Cyber insurance is a minefield for company and director alike. An emerging area, policies are not standard, language is subtle, and exclusions (perhaps unintentionally) cryptic.

The takeaways: Consult an expert advisor and push for special negotiated language.

Without purporting to be complete, here are some key areas of focus:

All policies are claims-made; is it clear that a claim filed within the policy period will be insured if the underlying cyber breach occurred prior to the policy inception? Some breaches are not recognized for many months.

Is there an exclusion for liability for breach of third-party “right of privacy”? Breach of this right often is cited in litigation against companies.

What costs and liabilities are expressly insured against? Areas include: forensic breach analysis; notification to and support of compromised customers such as call center costs and credit monitoring; crisis management costs including public relations; costs of data loss or reconstruction; expense of defense, and damages, incurred from suit by third parties, or from derivative claims (see below with respect to directors); expense of defending regulatory suits or investigations and related penalties; whether covered “claims” include response to subpoenas before a company is an investigatory “target”; loss of income by third parties; and business interruption insurance for the company itself. Some policies may require pre-approval of an acquisition to keep coverage in force.

Given magnitudes of risk, companies should be prepared for intense underwriting processes, including: examination of internal cyber protections; use of encryption; employee profiles and training; review of third parties connected to company systems; data back-up; and budget for cyber security.

For directors, the goal is to get any coverage at all. Coverage for a company under CGL (general liability) and separate cyber-risk policies insures only the company. Director D&O insurance is separate and must be analyzed in a manner similar to the company review, to establish coverage and to eliminate exclusions.

Specific coverage must be clear as to claims based on negligence, failure to supervise and monitor, failure to prevent violation of law, breach of the duties of care, and costs of investigation and defense as well as liability.

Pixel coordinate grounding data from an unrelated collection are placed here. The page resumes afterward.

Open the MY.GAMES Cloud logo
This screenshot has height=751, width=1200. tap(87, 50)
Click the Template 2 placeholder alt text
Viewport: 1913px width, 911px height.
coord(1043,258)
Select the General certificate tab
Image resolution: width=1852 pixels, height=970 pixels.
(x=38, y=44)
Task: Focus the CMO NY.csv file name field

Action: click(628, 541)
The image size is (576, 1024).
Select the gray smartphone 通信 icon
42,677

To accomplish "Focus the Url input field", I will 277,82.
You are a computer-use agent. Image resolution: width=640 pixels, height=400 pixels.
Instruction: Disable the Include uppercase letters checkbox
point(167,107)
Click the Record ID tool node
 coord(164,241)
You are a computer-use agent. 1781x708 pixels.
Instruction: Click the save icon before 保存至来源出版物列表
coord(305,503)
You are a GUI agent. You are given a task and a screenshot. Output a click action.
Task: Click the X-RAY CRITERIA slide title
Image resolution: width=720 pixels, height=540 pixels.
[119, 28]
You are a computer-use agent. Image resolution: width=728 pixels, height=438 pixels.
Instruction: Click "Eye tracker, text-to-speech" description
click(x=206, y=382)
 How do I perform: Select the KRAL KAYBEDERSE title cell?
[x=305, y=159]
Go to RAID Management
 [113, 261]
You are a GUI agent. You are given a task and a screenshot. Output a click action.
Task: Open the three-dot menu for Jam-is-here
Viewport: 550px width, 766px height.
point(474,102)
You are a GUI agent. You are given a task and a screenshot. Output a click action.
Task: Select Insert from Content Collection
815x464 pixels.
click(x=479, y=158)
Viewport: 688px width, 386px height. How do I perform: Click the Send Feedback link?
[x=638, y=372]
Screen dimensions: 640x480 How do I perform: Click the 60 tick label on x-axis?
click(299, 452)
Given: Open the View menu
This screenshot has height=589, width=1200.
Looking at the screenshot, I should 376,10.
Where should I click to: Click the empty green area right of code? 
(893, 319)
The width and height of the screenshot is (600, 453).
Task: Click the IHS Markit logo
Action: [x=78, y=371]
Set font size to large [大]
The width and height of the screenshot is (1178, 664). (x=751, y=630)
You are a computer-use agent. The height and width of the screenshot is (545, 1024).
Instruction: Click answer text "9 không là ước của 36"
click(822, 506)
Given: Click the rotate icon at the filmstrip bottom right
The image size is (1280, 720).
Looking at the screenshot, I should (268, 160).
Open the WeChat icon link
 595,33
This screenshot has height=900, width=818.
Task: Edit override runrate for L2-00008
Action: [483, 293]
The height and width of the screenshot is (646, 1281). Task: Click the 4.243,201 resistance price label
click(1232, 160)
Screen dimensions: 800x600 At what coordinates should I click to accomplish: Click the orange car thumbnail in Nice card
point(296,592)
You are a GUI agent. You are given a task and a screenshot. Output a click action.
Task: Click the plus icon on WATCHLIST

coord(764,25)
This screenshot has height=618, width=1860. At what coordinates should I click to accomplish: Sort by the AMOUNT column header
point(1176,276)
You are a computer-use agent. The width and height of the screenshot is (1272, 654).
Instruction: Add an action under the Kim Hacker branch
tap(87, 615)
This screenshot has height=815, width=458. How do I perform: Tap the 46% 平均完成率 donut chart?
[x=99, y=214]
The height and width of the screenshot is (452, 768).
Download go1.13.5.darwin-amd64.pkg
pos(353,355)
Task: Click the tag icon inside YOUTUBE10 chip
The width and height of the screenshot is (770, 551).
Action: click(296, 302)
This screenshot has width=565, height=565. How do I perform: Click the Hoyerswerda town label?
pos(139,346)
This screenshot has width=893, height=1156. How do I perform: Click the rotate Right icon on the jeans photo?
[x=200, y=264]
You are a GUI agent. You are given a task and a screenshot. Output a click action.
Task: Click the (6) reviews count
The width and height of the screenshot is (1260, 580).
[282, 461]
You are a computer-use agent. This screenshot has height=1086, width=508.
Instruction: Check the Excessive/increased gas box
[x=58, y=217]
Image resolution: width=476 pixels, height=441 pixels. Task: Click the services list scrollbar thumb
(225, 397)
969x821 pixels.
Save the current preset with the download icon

To the extent D&O coverage is incorporated into a company policy, it should be clear that the insurance for directors is separate and will not be absorbed by expenditures on behalf of the company or that, alternatively, coverage is so large that there is no risk of running out of dollars (something that is difficult given the sometimes enormous liability risk).

Conclusion

Some recent literature treats cyber risk as the end of the world, a cataclysm that will blow your company apart. Surely we must pay close attention to cyber risk, but students of T.S. Eliot well know that “the world ends not with a bang but with a whimper.”

With currently available levels of support, companies, their boards and management can handle cyber risk like all other ERM risks: with close attention and thoughtful insurance coverages.

Stephen M. Honig practices at Duane Morris in Boston.